**Excerpted text**
* * * *

Bone Health in Postmenopausal Women: The Effect of Exercise With or Without Medication for Osteoporosis

NCT07267325 · Status: NOT_YET_RECRUITING · Phase: NA · Type: INTERVENTIONAL · Enrollment: 110

Last updated 2025-12-05

No results posted yet for this study

Summary

Osteoporosis is a systemic bone disorder characterised by a reduced bone mass and structural deterioration, increasing the risk of fragility fractures, particularly in women post-menopause. Bone mass and structure can be assessed by scans.

Antiresorptive medications are commonly prescribed to reduce bone resorption, preventing further bone loss and thus reducing the possibility of fracture. Exercise can also benefit bone mass and structure but current evidence do not show whether exercise is more, or less, effective in combination with antiresorptive medication.

This study will compare the effect of a brief, home-based exercise programme on bone mineral and structural properties in women taking/ not taking antiresorptive medication.

* * * *

**Prompt**
Please write out the entire study summary on osteoporosis and exercise in postmenopausal women, keeping every word as it appears. The listing that comes next has no connection to the study summary.

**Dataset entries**
* * * *

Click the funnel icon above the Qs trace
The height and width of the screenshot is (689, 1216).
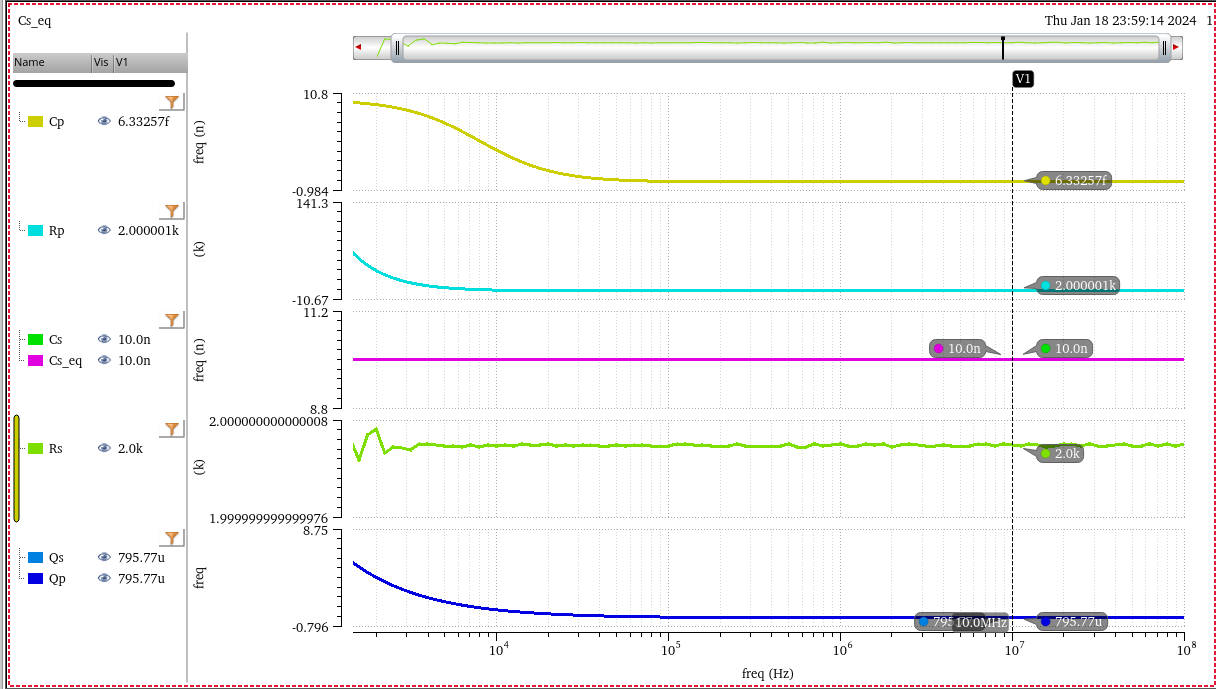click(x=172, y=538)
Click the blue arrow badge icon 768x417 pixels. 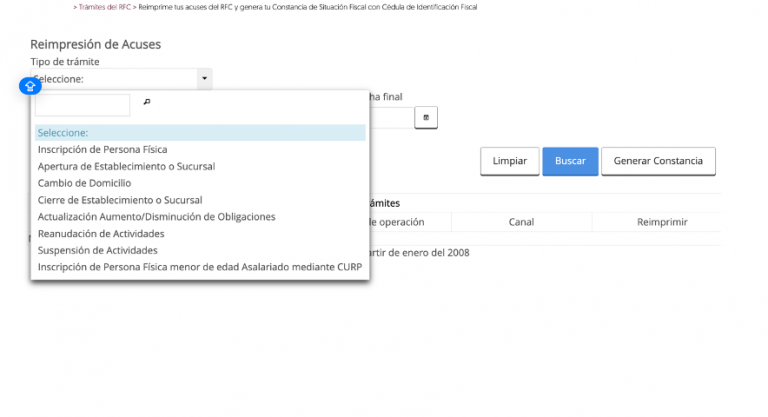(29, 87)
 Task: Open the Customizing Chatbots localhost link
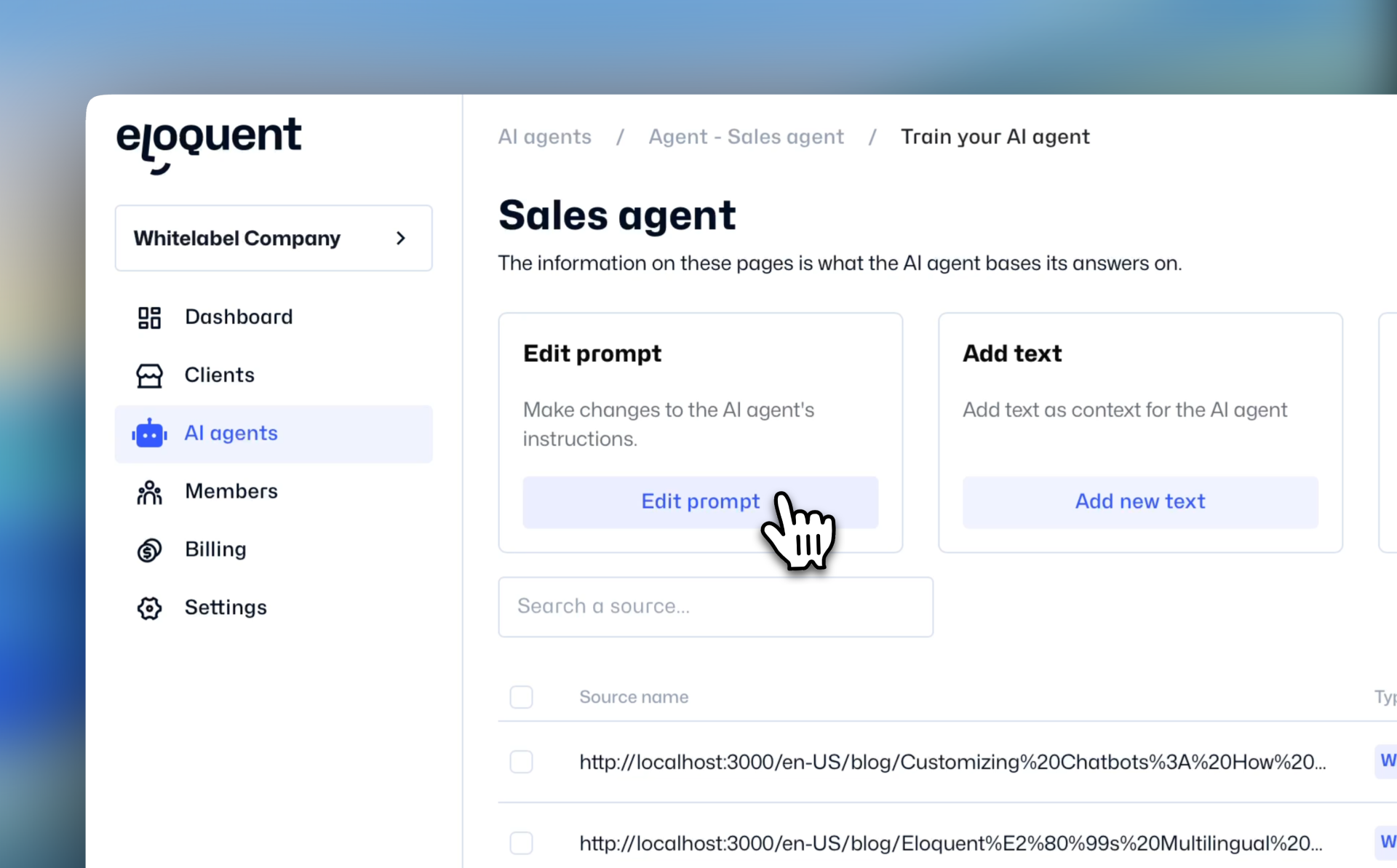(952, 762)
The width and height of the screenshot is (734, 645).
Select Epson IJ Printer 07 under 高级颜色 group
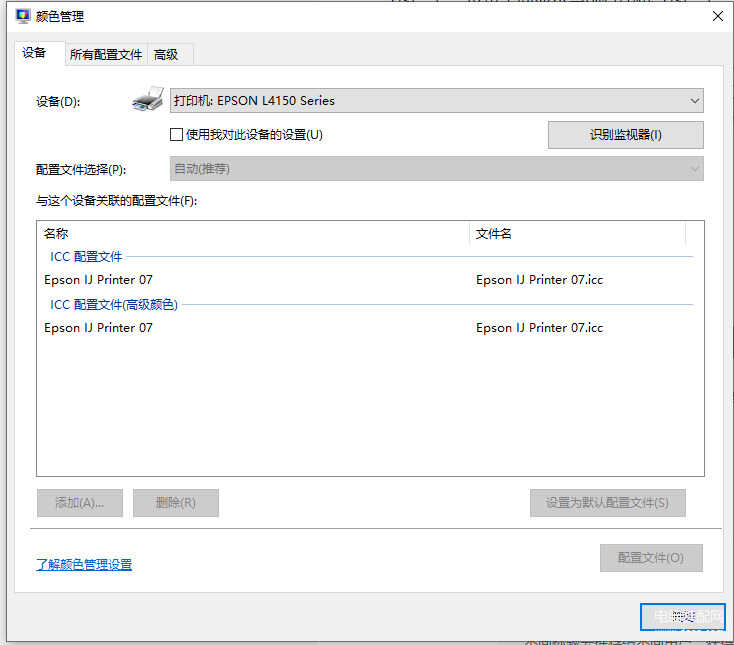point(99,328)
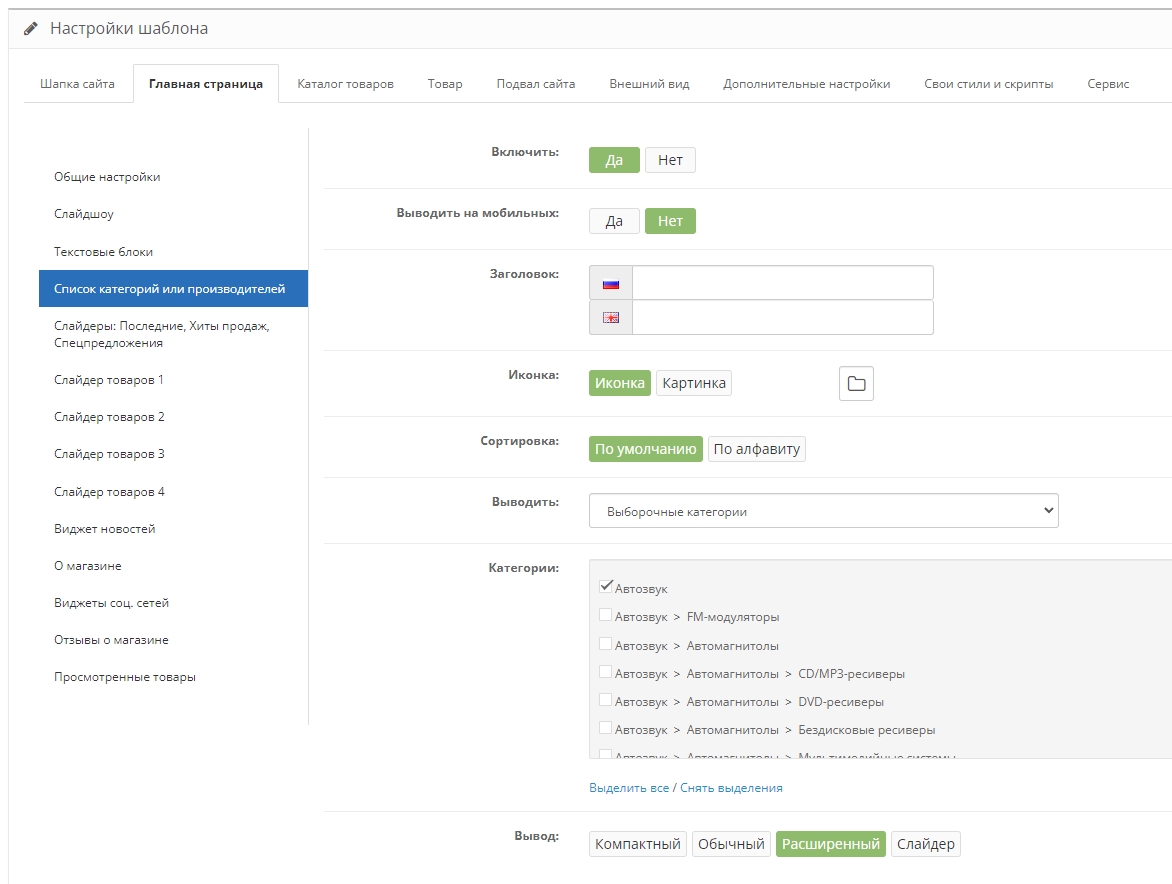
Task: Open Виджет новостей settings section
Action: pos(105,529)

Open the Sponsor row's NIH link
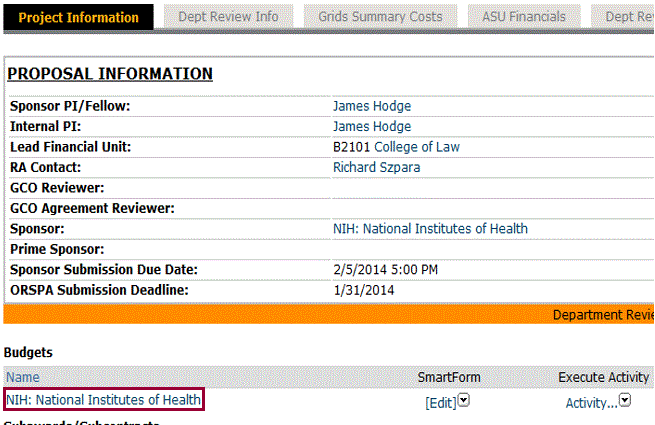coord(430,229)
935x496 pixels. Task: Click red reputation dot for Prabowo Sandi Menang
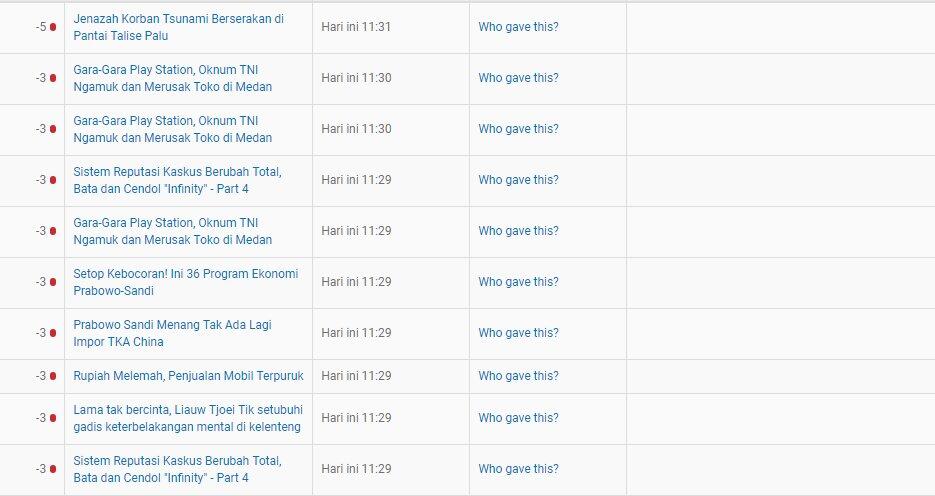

* * * *

**Exercise response**
Bone Health in Postmenopausal Women: The Effect of Exercise With or Without Medication for Osteoporosis

NCT07267325 · Status: NOT_YET_RECRUITING · Phase: NA · Type: INTERVENTIONAL · Enrollment: 110

Last updated 2025-12-05

No results posted yet for this study

Summary

Osteoporosis is a systemic bone disorder characterised by a reduced bone mass and structural deterioration, increasing the risk of fragility fractures, particularly in women post-menopause. Bone mass and structure can be assessed by scans.

Antiresorptive medications are commonly prescribed to reduce bone resorption, preventing further bone loss and thus reducing the possibility of fracture. Exercise can also benefit bone mass and structure but current evidence do not show whether exercise is more, or less, effective in combination with antiresorptive medication.

This study will compare the effect of a brief, home-based exercise programme on bone mineral and structural properties in women taking/ not taking antiresorptive medication.